Diumumkannya dua kabupaten di Provinsi Kalimantan Timur semakin menunjukkan keseriusan pemerintah, terutama Jokowi, dalam memindahkan ibu kota Indonesia. Namun, di sisi lain, pemindahan ibu kota tersebut menuai banyak kritik dan berpotensi terhambat. Kekuatan politik Jokowi pun akan diuji, apakah sang presiden benar-benar bisa memindahkan ibu kota negara?
PinterPolitik.com
Dua kabupaten yang dipilih adalah Kabupaten Kutai Kartanegara dan Kabupaten Penajam Paser Utara. Pemerintah menargetkan pembangunan infrastruktur yang diperlukan sudah dimulai tahun 2020 dan pada tahun 2024 ibu kota sudah tidak lagi di Jakarta.
Adalah hal yang lumrah jika kebijakan pemerintah menuai kritik, termasuk dalam hal pemindahan ibu kota ini. Namun, kritik yang diterima pemerintah – khususnya Jokowi – nampaknya cukup masif.
Kritik datang dari semua kalangan, mulai dari politisi, akademisi, hingga lembaga swadaya masyarakat (LSM), dan mencakup semua aspek, baik ekonomi, hukum, sosial, dan lingkungan.

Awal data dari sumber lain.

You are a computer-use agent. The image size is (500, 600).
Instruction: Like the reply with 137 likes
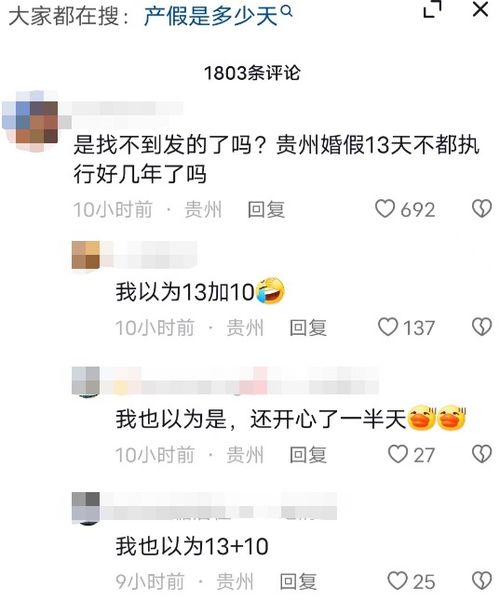coord(388,327)
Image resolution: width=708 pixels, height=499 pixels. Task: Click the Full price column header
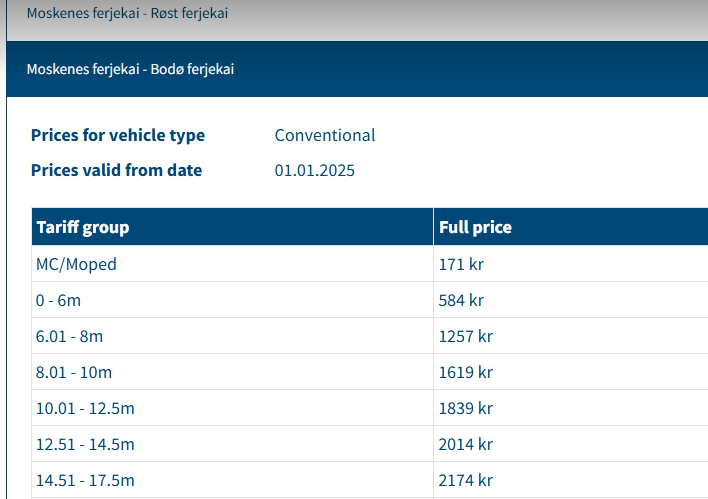click(x=475, y=227)
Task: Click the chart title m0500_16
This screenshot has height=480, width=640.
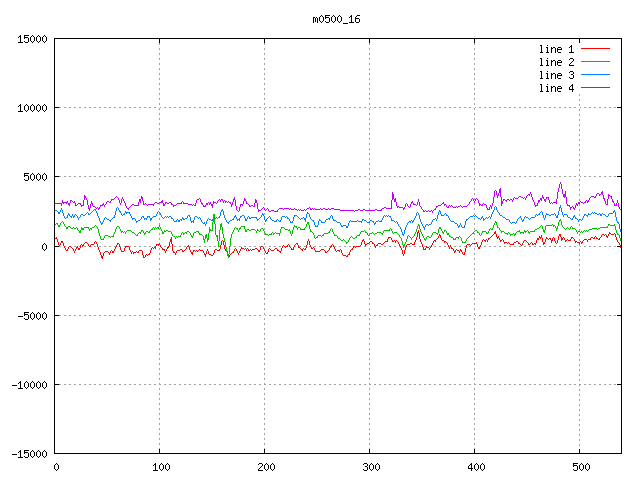Action: [336, 19]
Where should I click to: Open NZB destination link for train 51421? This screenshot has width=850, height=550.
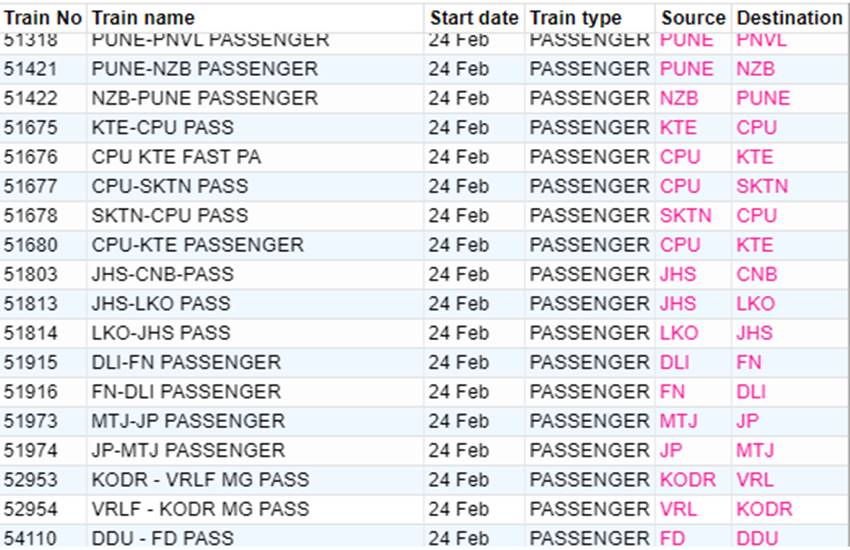tap(755, 69)
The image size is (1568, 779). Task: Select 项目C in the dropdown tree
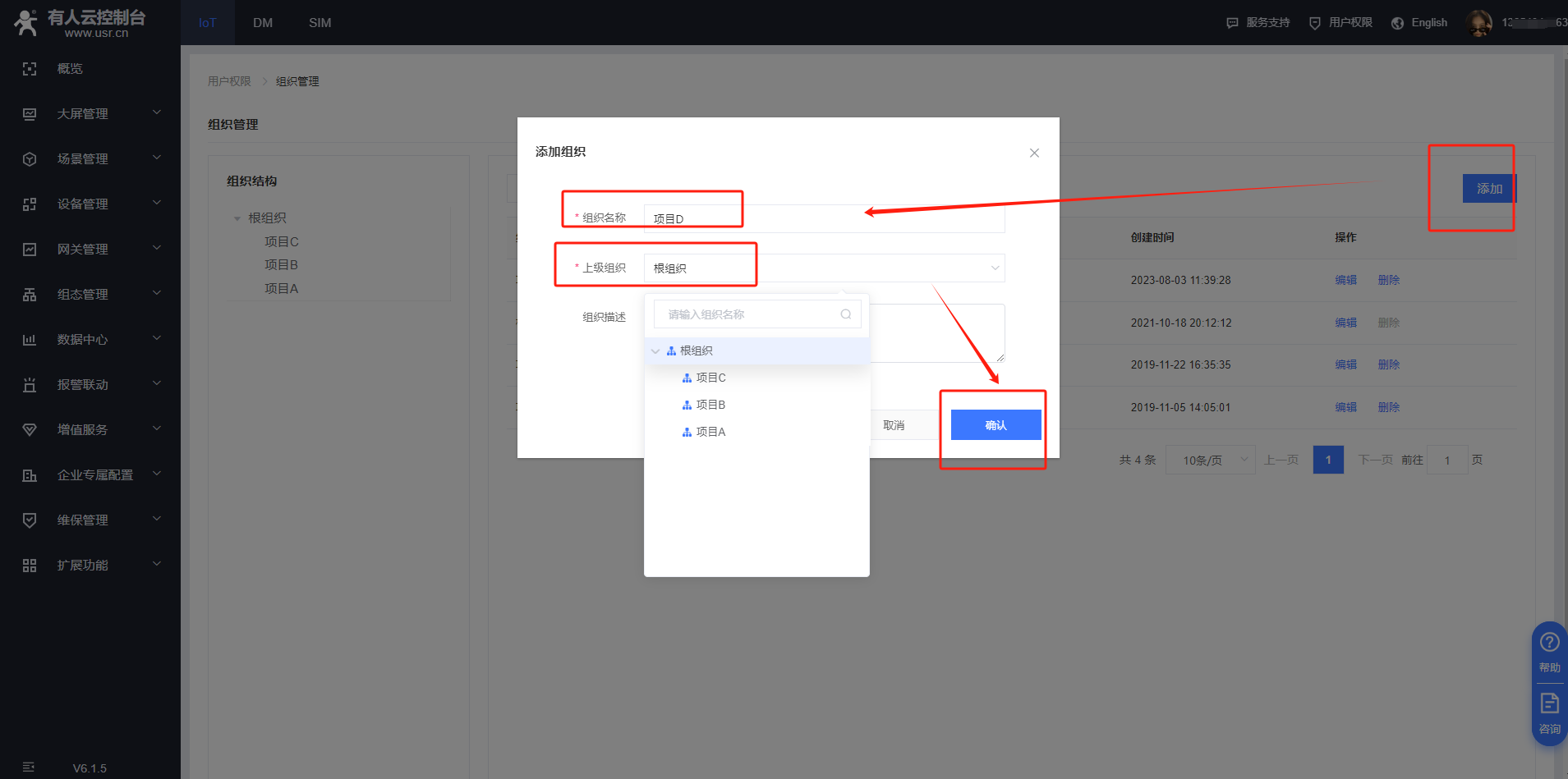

Mampukah Jokowi bertahan dari semua kritik tersebut?
Kepercayaan Diri Jokowi
Dalam aspek ekonomi, kritik langsung datang dari empat ekonom senior, yaitu Prof David Henley dari Leiden University, ekonom Didik Junaedi Rachbini, ekonom senior Institute for Development of Economics and Finance (INDEF) Fadhil Hasan, dan Guru Besar Fakultas Ekonomi dan Bisnis Universitas Indonesia Emil Salim.
Menurut mereka, pemindahan ibu kota ke Kalimantan belum diperlukan dan tidak didasari oleh kajian yang matang. Hal ini dilihat dari beberapa pernyataan pejabat seperti Ketua MPR, Ketua DPR, dan Kemendagri yang belum menerima naskah akademik.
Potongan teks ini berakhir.